Have you always known what you wanted in life?
When you’re faced with a problem, do you ask for help or are you more inclined to try to do everything on your own?
What is the hardest thing you've ever had to ask for?
2. To take
When we allow ourselves to feel deserving of time, attention, and resources, we’re able to fully engage in the moment and make the most of our ask. Use these questions to explore each person’s experience with “healthy” entitlement.
What do you do when you identify something that you think you need or deserve?
How do you experience taking up time, space, initiative, and sharing ideas?
Describe a time when you dealt with someone who hogged the mic and grabbed all the attention.
3. To receive
Receiving is not the same as taking. Receiving connects to our vulnerable parts, while taking connects us with our self-sufficient and confident parts. When we receive something, we allow another person to take care of us. Use these questions to consider how each of you receive.
How do you deal with surprises?
Tell me about the last time someone helped you. How did you feel?
Tell me about a time you asked for something important and received it. What was it? How did you feel?
4. To give
Giving can be a way to practice an abundance mindset. It can also be a way to avoid conflict and ignore your own needs. Use these questions to get curious about each person’s experience with giving.
Do you give in response to other people’s requests or do you tend to give it freely?
In times of abundance, what do you do with your resources?
What about in times of scarcity?
5. To acknowledge
Acknowledgment is a form of honesty. To acknowledge something is to sit with the truth, even when it’s uncomfortable, rather than hiding from yourself or others. Use these questions to explore each person’s relationship to truth and comfort.

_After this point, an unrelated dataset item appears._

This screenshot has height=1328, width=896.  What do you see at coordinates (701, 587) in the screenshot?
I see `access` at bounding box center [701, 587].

Is there someone whom you feel owes you an apology? Is there someone to whom you owe an apology?
When was the last time you made a mistake? How do you acknowledge your fallibility?
Have you ever changed your mind?
6. To refuse
Without a no, we can't develop a yes. But so many of us have a complicated relationship with our own right to refuse. Use these questions to reflect on how each of you set boundaries with yourselves and others.

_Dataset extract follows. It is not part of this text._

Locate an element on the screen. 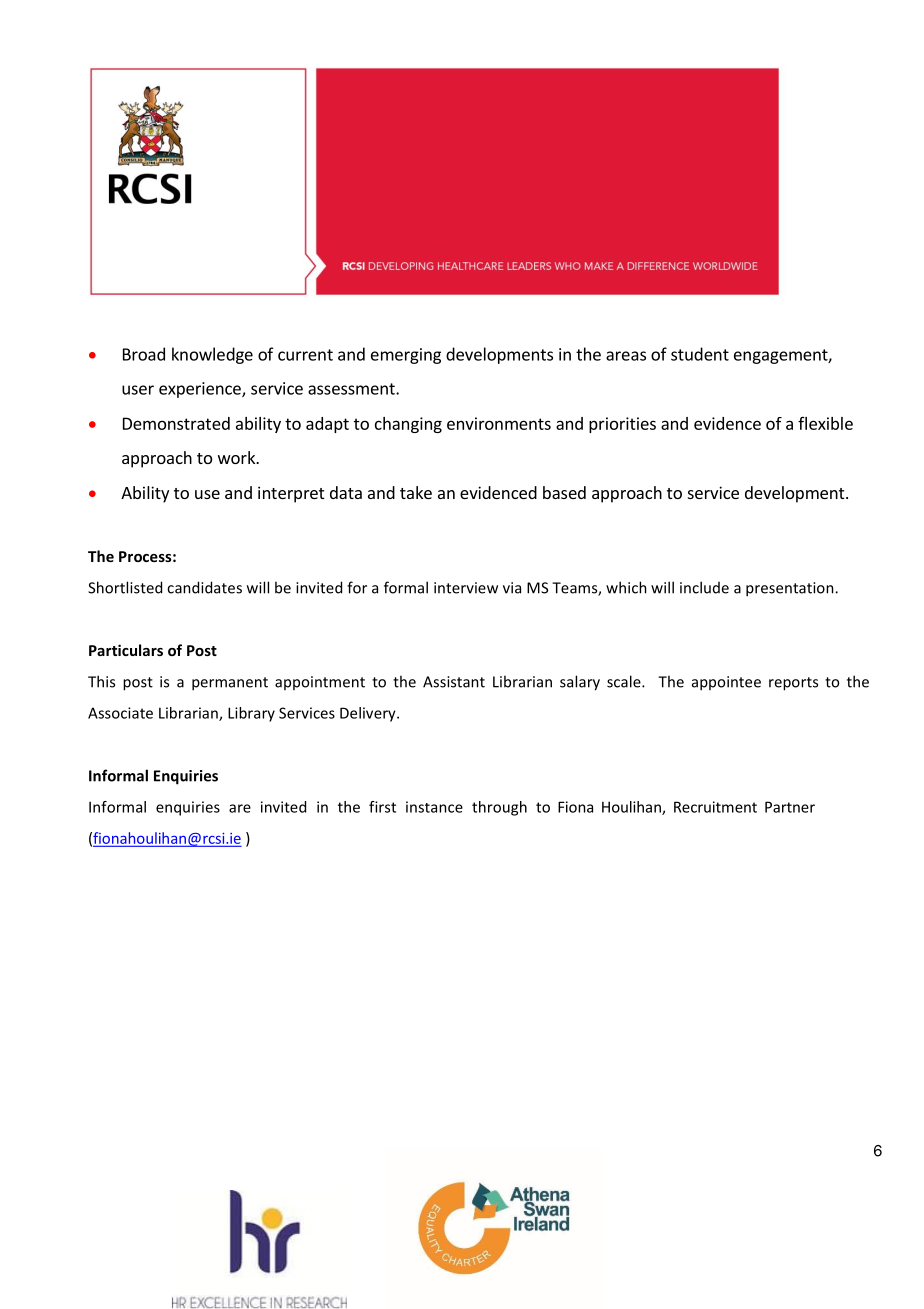 This screenshot has width=924, height=1309. take is located at coordinates (416, 492).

Have you ever ended a friendship?
Think of a time when you wanted to give up. Which part of you prevailed?
Tell me about the last time you said “no.”
7. To play
This is the verb connected to our creativity and our ability to problem solve. Play takes us beyond the bounds of reality and elicits our imagination. It gives us a frame and permission to experiment and to take risks. Ask these questions to explore each person’s experience with play.

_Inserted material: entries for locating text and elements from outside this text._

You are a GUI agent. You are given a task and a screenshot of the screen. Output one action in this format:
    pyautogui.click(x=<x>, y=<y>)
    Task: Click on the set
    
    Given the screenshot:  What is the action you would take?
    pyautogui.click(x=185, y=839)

What would you do if you had a different career?
What do you need more: security or adventure?
What is your idea of a perfect day?
There are no right or wrong answers to these questions. The point is to unearth the unseen dynamics of these seven verbs—in yourself and your partner—and explore your desire to learn to manage them together. After the conversation, ask yourself: Where did you say “Tell me more”? Where did your stomach tighten? Can you put yourself in each other's shoes, even if your answers differ?
Compatibility is not something you can simply optimize with an algorithm or a multiple-choice test. It is a dance—a unique and ever-evolving interaction—and the health of your relationship depends on your willingness to meet each other at every twist and turn. The health of your business does, too: As organizations like Human Ventures increasingly emphasize, the quality of our work ultimately depends on the quality of our relationships.
I often say there’s no “one and only”; there’s only the one you choose. Whether you’re building a business or a family, you want a partner who will bring out the best version of yourself—even in the most challenging situations.